Wednesday, January 30, 2013

How Do They Find the Time?

Clay Shirky, in his book “Here Comes Everybody,” makes a great deal of the amateur, volunteer effort that goes constantly into creating Wikipedia, the online Encyclopedia of Everything.

Thing is, it’s been done before. 

I’m currently reading Simon Winchester’s "The Professor and the Madman," subtitled “A Tale of Murder, Insanity, and the Making of the Oxford English Dictionary.” Therein, Winchester traces the history of the OED and how it came about. 

Winchester recounts the story of Richard Chenevix Trench, Anglican archbishop, dean of Westiminster, and poet who proposed, in 1857, that a new dictionary in which every word ever spoken in English be compiled. Here’s what he has to say, by way of Winchester. See if any of it sounds familiar: 

The undertaking of the scheme, he said, was beyond the ability of any one man. To peruse all of English literature – and to comb the London and New York newspapers and the most literate of the magazines and journals – must be instead “the combined action of many.” It would be necessary to recruit a team – moreover, a huge one – probably comprising of hundreds and hundreds of unpaid amateurs, all of them working as volunteers. 

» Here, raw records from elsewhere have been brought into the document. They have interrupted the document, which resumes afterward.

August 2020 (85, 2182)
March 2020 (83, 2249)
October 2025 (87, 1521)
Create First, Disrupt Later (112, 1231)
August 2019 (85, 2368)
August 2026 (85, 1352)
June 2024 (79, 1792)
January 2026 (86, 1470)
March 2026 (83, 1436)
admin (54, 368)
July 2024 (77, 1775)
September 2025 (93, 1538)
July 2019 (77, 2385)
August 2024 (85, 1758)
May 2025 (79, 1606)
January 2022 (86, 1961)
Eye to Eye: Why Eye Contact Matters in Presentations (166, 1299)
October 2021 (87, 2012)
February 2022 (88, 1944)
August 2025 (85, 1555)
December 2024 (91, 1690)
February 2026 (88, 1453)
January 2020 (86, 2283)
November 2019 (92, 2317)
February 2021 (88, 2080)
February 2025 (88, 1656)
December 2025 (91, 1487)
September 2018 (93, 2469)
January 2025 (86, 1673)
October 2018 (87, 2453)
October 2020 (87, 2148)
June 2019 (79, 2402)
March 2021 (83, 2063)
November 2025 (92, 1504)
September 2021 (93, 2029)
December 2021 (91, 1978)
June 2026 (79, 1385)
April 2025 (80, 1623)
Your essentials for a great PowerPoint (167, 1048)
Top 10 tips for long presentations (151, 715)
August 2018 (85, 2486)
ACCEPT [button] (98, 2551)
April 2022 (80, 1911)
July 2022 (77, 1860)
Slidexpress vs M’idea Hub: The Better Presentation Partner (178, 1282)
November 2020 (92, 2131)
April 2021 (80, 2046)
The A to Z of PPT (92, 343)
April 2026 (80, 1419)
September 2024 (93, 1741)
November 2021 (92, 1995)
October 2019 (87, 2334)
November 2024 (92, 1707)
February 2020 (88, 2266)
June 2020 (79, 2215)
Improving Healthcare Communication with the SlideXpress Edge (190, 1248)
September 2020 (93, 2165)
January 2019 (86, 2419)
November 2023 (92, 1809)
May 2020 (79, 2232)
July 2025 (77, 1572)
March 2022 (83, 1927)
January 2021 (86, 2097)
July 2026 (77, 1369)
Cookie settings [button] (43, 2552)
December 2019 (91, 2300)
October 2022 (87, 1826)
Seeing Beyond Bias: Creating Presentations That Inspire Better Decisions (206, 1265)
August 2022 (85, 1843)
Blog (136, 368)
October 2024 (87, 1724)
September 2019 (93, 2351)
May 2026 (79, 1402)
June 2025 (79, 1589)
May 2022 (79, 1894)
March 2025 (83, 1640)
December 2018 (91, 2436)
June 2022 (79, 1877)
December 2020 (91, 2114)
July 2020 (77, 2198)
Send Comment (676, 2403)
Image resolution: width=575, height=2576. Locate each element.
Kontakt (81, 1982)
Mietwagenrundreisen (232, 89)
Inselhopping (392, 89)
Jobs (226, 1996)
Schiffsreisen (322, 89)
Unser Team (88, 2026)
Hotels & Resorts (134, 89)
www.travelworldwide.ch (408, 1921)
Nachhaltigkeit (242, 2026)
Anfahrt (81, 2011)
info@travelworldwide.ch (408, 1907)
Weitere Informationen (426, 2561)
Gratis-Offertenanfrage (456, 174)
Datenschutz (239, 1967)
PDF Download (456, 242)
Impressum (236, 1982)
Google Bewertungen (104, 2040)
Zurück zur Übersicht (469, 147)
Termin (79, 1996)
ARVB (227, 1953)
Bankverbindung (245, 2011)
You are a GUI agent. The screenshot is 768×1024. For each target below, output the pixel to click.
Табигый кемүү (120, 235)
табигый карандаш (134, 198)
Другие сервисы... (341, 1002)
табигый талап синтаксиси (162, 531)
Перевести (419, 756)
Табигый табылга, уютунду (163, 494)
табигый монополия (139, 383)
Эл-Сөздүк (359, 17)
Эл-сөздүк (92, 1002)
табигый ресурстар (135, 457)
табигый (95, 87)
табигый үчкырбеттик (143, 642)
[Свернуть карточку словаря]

The audience murmured with surprise. Such an idea, obvious though it may sound today, had never been put forward before. But then, some members said as the meeting was breaking up, it did have some real merit. It had a rough, rather democratic appeal. It was an idea consonant with Trench’s underlying thought, that any grand new dictionary ought to be itself a democratic product, a book that demonstrated the primacy of individual freedoms, of the notion that one could use words freely, as one liked, without hard and fast rules of lexical conduct.
I’m sure I’m not the only one to connect these dots, but it certainly is fascinating to think of. The time and effort and volunteer zeal was certainly there to help the OED go from idea to finished yet evolving product, just as with Wikipedia today. And the OED has its critics in that they say it is not as democratic as many would think – but the same can be said of Wikipedia.

It’s fascinating to think of volunteers scattered all over the English-speaking world making contributions to the OED. And they kind of hit a scatter plot as Shirky describes in his book – a handful of contributors add a pile of contributions, while many, many others just add a few.

Humans are an amazingly consistent species, no matter the technology used.